More than 900 USC Keck School of Medicine healthcare workers will participate in a one-day strike on Feb. 10 to protest the low quality of benefits and wages that hinder their ability to provide care. These healthcare workers, represented by the National Union of Healthcare Workers, are joined in solidarity with 1,200 nurses that are part of the California Nurses Association, who will be holding an informational picket at the same time.

The complaints of the caregivers, are divided into three primary concerns: “staffing cuts that jeopardize patients, poverty wages and unaffordable health insurance, and inadequate and discriminatory retirement and tuition benefits,” according to a press release by the NUHW.

Healthcare workers claim that staffing cuts have rendered them both overworked and underpaid, leaving them in dire straits when it comes to providing adequate care. The NUHW’s press release very pointedly emphasizes Keck Medicine CEO Thomas Jackiewicz’s 30 percent pay raise, in addition to Keck Medicine’s 2015 employment of Huron Healthcare, a healthcare consultancy “dedicated to delivering best-in-class revenue enhancement, expense reduction and clinical transformation solutions,” according to its website. The criticism is that the Keck is spending more money trying to cut down on costs rather than sufficiently pay its workers.

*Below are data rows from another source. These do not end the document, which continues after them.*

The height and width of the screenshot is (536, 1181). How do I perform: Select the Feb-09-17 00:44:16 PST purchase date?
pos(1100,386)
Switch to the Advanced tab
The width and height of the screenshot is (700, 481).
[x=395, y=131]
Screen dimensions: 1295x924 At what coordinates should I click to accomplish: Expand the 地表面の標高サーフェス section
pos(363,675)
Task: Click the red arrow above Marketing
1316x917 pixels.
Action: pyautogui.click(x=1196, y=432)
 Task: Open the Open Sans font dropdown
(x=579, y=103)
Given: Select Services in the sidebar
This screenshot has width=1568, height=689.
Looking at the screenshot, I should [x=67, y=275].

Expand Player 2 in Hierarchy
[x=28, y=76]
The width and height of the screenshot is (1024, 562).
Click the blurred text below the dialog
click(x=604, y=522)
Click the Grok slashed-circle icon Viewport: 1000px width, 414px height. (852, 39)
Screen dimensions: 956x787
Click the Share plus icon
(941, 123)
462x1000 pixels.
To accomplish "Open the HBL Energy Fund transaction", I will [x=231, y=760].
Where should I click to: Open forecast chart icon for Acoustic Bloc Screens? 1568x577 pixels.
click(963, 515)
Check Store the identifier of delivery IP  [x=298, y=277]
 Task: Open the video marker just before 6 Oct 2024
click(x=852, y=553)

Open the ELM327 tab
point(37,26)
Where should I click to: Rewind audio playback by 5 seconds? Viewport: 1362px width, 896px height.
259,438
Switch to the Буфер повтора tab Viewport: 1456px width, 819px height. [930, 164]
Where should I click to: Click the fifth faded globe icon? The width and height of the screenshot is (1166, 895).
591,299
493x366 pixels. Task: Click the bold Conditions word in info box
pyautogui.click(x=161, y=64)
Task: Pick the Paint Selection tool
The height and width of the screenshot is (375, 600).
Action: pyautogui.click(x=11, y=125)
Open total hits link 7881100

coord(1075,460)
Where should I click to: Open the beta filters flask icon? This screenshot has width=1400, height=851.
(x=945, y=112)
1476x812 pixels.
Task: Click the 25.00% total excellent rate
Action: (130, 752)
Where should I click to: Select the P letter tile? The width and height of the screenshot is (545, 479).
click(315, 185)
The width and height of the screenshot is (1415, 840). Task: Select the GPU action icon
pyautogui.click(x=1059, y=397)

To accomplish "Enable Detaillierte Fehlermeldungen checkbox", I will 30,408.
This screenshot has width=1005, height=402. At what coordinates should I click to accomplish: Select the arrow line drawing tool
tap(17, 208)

According to the NUHW, of the 900 healthcare workers who are striking, “one of every six earns less than $15, and some earn as little as $10.15 an hour.” This requires many healthcare workers to rely on public assistance; for instance, a big concern is Keck’s expensive medical plan, which leaves workers forced to use Medi-Cal.

The third plank of the NUHW-led worker’s qualms involves the fact that Keck does not provide tuition assistance to its workers, which helps to financially assist the children of USC faculty who aim to study at USC. The workers claim that it also does not provide workers with a retirement plan that allocates a 5 percent 401(k) contribution.

Alex Corea, a respiratory therapist, union steward and bargaining team member relates a growing dissent with USC’s actions following the NUHW’s split with the Service Employees International Union.

“When USC took over, we felt as though USC was going to embrace all the employees and treat us all the same, which became something that the employees were looking for -— in a sense, to be made whole,” Corea said. “Come to find out, that was not the case, and USC did not have the intention of making everybody whole.”